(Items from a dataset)

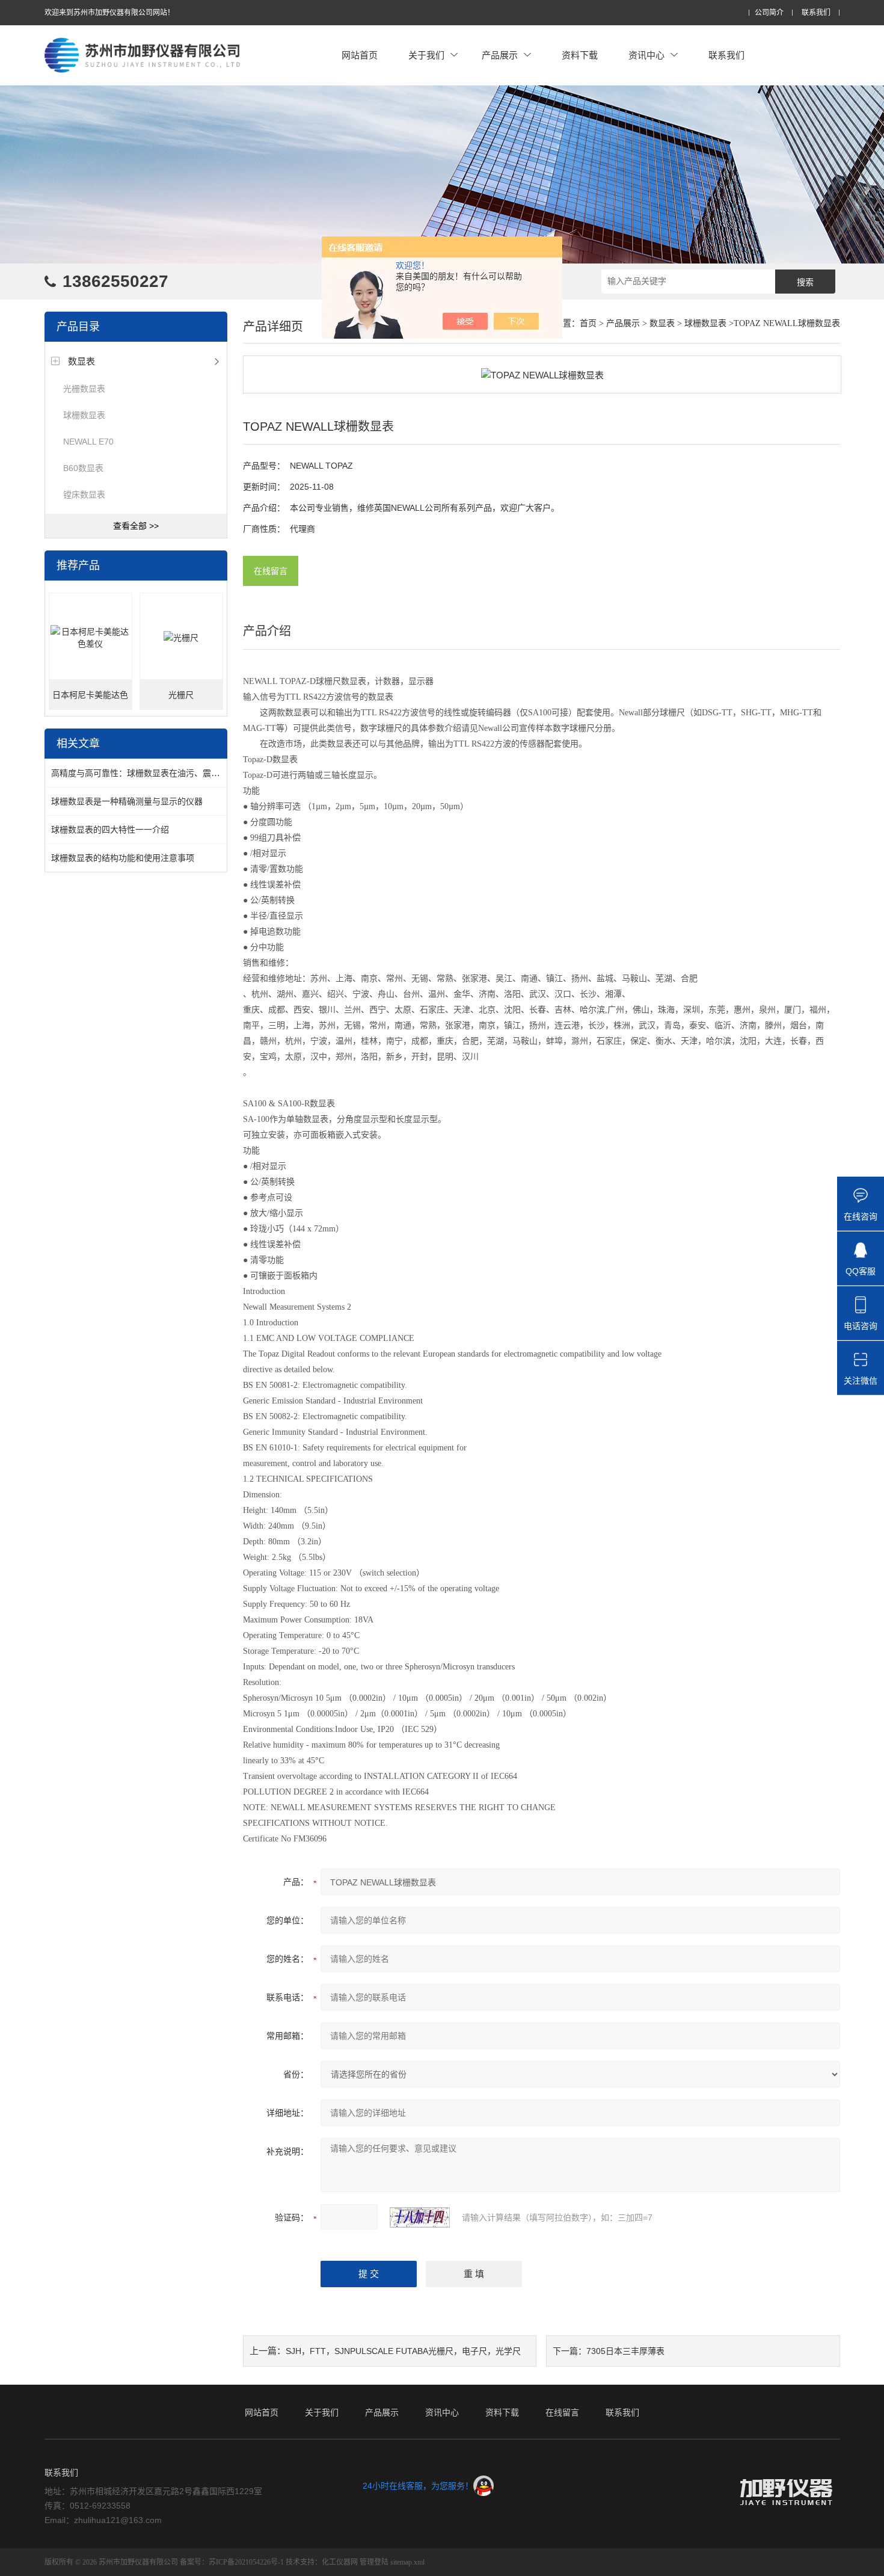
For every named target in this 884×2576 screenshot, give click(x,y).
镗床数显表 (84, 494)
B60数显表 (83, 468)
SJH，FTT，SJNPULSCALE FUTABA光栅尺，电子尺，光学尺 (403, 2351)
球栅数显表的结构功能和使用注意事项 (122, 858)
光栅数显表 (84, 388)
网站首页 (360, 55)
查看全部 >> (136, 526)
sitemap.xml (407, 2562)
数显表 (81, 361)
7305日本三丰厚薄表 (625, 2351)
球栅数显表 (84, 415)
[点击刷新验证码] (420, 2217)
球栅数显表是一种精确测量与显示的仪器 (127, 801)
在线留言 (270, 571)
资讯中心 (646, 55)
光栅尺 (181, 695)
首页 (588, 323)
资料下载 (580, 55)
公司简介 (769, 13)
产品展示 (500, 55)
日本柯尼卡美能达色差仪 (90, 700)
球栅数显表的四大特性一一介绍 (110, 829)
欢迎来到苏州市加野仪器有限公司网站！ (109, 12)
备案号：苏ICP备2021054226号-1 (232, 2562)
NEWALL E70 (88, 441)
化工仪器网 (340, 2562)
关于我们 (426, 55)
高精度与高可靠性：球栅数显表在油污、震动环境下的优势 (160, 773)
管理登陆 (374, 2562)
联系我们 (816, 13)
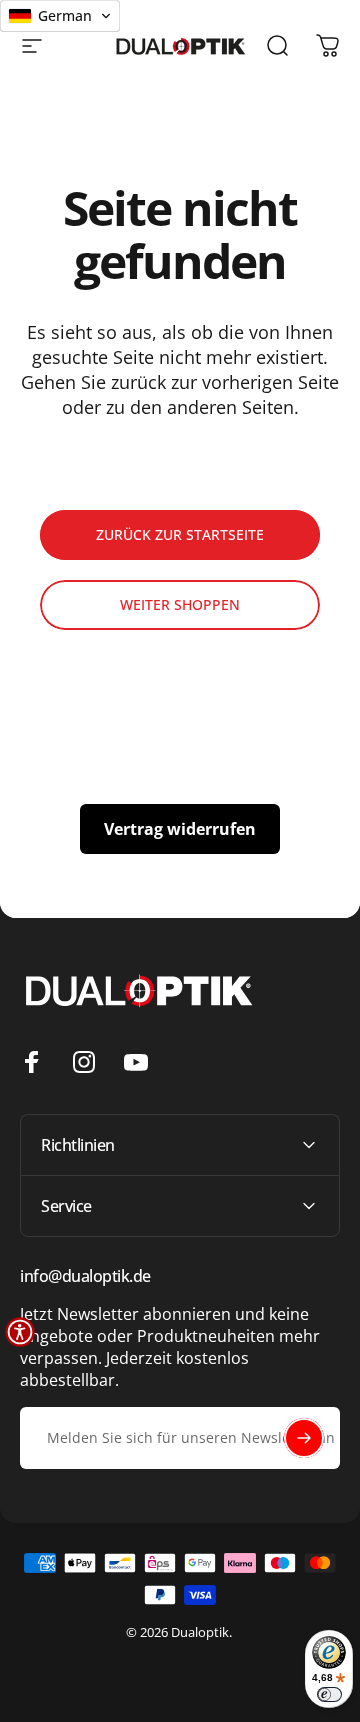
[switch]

▶ **Work order**: All that is needed is the exact run of lines above from the line containing "查看全部 >> (136, 526)" through the line containing "日本柯尼卡美能达色差仪 (90, 700)", both of them included.

▶ **Output for this task**:
查看全部 >> (136, 526)
sitemap.xml (407, 2562)
数显表 (81, 361)
7305日本三丰厚薄表 (625, 2351)
球栅数显表 (84, 415)
[点击刷新验证码] (420, 2217)
球栅数显表是一种精确测量与显示的仪器 (127, 801)
在线留言 (270, 571)
资讯中心 (646, 55)
光栅尺 (181, 695)
首页 (588, 323)
资料下载 (580, 55)
公司简介 (769, 13)
产品展示 (500, 55)
日本柯尼卡美能达色差仪 (90, 700)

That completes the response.